And while maybe not explicitly bullish, we have reached the point in the cycle where we're going to see what has been pointed to as a very bearish variable removed. And what I mean by that is, given the year of record net issuance that we're going to have, the fact that the bulk of the crisis level spending is behind us means that coupon auction sizes are going to start declining likely later this year. Now we do get the May refunding announcement on the fifth and generally speaking, expectations are for unchanged sizes there, but as we get to the August and November refunding announcements, it's reasonable to assume that some of these record large auction sizes are going to start coming down. And what that suggests to me is that for all the worry that supply was going to "break the Treasury market," it seems we've received an answer to what record large ten-year auctions are worth, and that is 1.77%, arguably not even that high given that that yield peak came alongside the surging optimism that we saw during much of the first quarter.
***
- [Instructions]
**a.** Answer these questions from the Treasury market commentary:
(i) When does the May refunding announcement come?
(ii) When are coupon auction sizes likely to start declining?
(iii) What figure is given as the worth of record large ten-year auctions?
**b.** Condense the paragraph of the Treasury market commentary that begins "And while maybe not explicitly bullish" into a short bulleted list that keeps its main facts.

- [The data]
***
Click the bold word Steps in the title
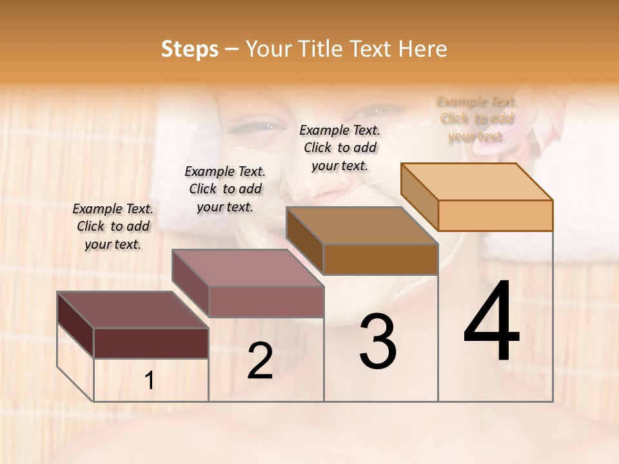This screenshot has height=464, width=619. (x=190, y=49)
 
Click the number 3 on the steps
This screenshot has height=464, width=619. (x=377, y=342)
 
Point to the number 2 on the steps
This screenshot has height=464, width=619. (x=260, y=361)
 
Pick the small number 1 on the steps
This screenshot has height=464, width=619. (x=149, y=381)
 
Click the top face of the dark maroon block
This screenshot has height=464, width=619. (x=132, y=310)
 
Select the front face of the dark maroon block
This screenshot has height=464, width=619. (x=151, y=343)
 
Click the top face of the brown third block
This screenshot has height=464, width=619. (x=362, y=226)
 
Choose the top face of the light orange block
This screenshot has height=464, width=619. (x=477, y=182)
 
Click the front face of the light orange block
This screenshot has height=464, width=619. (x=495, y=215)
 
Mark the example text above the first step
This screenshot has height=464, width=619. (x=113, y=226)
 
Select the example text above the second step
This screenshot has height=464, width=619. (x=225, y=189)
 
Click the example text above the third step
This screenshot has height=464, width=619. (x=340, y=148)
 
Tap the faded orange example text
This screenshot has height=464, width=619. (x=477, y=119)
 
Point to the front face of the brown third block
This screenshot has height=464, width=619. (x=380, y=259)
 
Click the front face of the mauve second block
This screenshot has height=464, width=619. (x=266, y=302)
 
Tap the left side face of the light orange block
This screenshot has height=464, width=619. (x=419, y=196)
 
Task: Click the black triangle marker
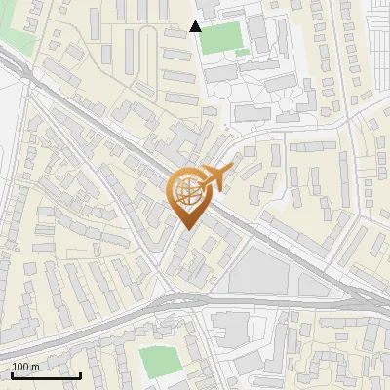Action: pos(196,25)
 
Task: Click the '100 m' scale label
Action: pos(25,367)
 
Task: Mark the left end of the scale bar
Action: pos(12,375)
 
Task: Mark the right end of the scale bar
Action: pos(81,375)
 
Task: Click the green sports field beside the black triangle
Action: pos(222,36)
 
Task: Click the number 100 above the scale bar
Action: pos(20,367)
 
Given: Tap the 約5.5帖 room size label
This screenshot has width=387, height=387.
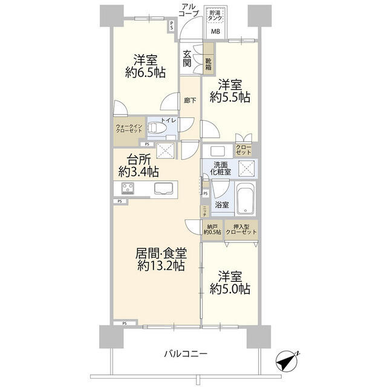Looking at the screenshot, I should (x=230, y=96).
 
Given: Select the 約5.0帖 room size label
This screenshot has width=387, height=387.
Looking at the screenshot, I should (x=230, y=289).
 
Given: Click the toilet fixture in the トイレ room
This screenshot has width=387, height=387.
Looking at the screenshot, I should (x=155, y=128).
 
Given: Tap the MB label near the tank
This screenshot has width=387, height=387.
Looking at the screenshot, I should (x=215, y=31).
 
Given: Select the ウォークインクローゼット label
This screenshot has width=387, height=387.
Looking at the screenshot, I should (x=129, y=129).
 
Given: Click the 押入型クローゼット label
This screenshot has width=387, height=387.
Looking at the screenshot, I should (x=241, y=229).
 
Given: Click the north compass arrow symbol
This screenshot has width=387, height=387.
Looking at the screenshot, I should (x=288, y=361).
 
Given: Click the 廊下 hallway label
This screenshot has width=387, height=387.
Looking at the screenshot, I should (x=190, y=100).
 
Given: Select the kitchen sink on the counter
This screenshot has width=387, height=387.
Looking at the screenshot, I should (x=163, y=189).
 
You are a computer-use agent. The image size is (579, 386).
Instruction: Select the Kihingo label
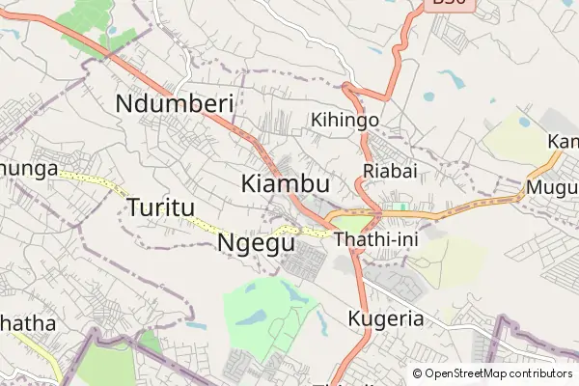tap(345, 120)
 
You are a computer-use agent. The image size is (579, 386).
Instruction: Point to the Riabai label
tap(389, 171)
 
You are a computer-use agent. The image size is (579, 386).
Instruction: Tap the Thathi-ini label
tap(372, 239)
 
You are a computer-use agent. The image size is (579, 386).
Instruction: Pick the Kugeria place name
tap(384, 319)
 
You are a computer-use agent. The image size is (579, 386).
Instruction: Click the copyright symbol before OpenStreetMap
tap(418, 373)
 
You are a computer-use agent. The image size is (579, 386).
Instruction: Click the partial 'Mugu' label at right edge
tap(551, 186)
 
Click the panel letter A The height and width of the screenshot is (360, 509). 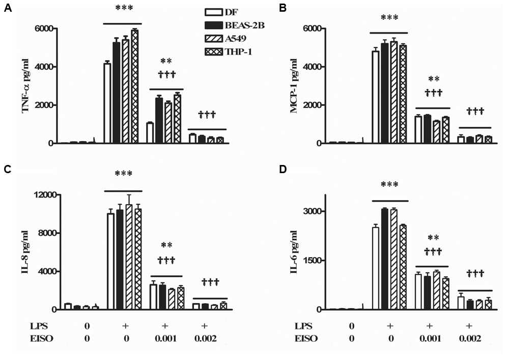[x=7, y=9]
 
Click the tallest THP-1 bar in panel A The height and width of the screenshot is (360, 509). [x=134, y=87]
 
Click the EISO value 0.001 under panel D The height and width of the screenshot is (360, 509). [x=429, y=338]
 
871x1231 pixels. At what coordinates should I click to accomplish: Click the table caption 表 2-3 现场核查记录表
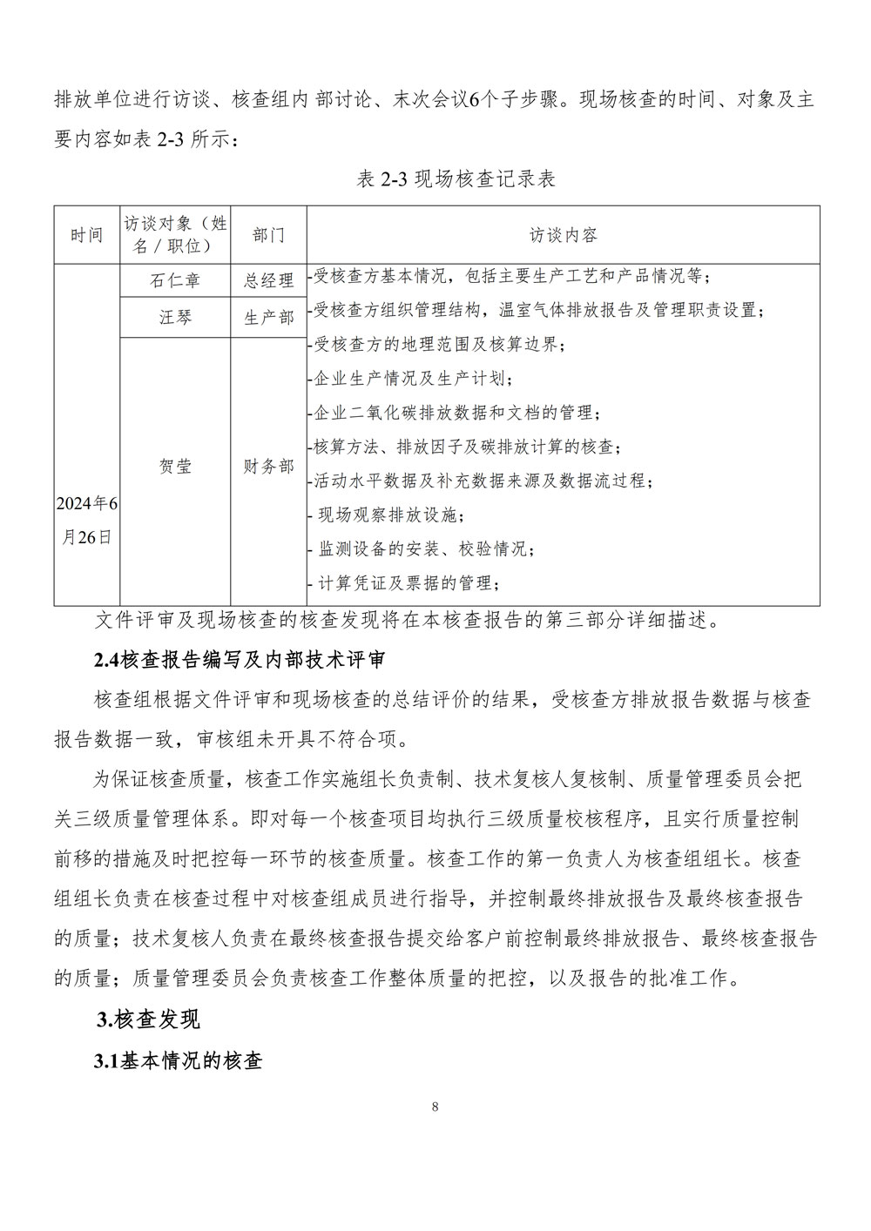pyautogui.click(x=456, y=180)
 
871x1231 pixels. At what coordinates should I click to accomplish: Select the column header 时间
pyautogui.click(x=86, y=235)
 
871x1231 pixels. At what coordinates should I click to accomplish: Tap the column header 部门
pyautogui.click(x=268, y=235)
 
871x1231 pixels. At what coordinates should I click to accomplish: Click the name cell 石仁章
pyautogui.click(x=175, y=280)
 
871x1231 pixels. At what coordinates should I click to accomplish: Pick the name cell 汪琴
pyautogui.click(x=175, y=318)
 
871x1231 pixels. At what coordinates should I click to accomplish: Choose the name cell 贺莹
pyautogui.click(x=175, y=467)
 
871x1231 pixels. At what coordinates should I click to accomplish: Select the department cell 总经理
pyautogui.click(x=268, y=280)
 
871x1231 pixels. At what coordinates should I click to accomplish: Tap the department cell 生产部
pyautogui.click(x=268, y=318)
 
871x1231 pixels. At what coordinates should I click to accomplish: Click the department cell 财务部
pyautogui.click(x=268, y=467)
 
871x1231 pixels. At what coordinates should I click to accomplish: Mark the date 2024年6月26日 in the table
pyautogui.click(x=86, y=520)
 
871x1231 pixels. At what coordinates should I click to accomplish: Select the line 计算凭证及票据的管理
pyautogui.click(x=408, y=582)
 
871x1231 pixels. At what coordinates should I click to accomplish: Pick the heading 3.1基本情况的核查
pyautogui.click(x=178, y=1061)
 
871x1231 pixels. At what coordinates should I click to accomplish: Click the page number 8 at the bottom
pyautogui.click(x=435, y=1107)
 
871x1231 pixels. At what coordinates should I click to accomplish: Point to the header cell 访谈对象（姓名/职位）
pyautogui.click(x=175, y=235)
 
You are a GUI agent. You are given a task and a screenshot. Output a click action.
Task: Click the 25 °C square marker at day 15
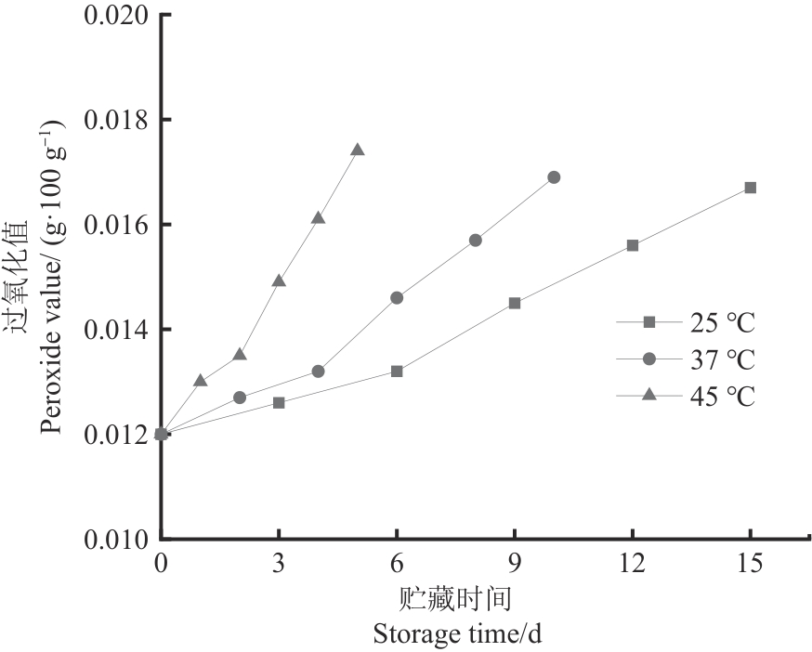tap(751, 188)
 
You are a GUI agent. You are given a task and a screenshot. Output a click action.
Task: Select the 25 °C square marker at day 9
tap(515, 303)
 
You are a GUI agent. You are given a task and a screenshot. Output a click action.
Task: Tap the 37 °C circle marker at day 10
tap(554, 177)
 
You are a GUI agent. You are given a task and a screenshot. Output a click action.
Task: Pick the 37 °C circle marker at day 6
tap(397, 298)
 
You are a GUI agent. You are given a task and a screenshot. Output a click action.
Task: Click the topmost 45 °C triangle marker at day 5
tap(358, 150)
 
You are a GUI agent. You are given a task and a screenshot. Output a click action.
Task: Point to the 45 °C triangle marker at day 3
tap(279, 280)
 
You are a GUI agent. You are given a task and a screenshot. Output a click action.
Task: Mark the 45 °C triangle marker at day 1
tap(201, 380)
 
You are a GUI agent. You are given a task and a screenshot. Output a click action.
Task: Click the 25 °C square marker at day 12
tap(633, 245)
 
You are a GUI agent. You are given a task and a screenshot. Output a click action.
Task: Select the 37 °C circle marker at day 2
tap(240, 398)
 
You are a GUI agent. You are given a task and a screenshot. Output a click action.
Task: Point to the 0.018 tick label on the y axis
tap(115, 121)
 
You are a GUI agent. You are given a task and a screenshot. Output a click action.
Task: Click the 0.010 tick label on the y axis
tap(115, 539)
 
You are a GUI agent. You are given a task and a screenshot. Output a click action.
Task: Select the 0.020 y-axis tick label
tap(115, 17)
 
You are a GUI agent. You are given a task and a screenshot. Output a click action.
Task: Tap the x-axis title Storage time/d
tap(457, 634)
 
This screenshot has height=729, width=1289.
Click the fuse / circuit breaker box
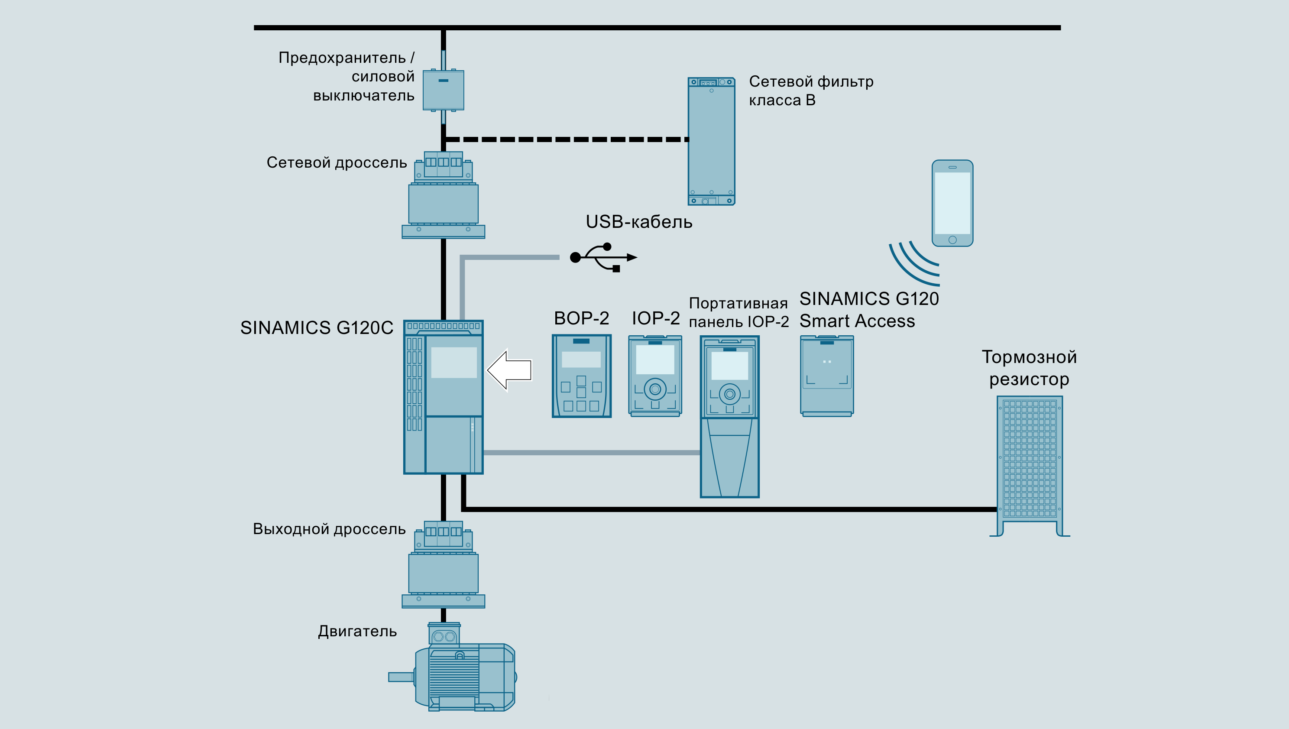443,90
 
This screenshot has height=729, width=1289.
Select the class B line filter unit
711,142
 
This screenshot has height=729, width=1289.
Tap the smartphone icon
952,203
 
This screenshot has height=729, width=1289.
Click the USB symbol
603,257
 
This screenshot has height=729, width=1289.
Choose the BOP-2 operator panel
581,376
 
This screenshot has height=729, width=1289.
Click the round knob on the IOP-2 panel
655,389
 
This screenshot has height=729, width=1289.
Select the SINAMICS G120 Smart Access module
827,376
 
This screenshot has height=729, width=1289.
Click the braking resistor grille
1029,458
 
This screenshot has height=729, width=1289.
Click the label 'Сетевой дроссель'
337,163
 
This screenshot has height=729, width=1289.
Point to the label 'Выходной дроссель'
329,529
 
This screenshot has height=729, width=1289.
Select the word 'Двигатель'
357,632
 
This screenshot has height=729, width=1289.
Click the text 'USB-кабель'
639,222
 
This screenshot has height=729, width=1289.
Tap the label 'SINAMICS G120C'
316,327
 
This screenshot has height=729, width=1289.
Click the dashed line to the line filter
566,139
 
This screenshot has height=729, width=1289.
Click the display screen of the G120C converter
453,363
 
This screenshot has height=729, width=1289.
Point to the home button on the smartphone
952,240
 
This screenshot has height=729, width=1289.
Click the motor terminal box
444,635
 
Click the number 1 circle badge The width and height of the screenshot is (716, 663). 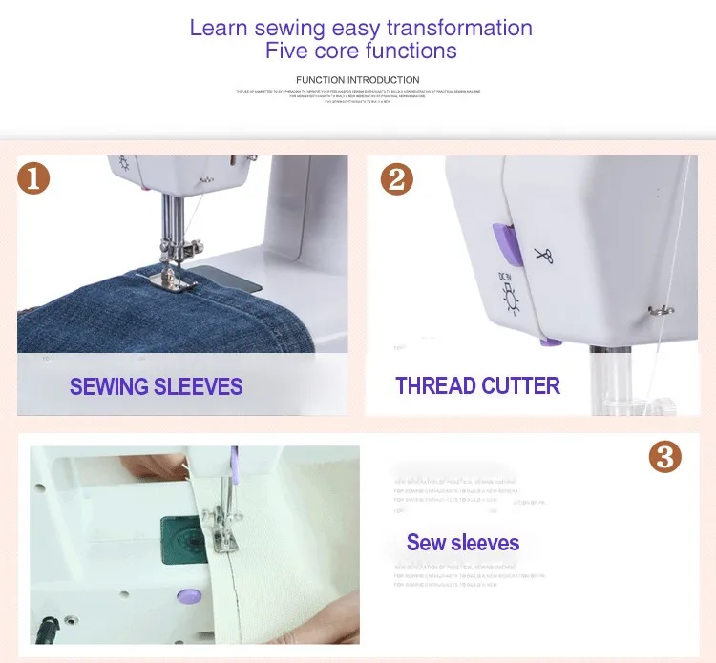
***
- [Numbered responses]
**a.**
(i) On the fifth.
(ii) Likely later this year.
(iii) 1.77%.

**b.**
- A variable widely seen as very bearish is about to be removed.
- Net issuance is at a record this year, but most crisis-level spending is behind us, so coupon auction sizes will likely start declining later this year.
- The May refunding announcement comes on the fifth, and sizes are expected to stay unchanged.
- Some record large auction sizes will probably start coming down with the August and November refunding announcements.
- Despite fears that supply would "break the Treasury market," record large ten-year auctions have proved worth 1.77%.
- That yield is arguably not high, since the peak came amid surging optimism in much of the first quarter.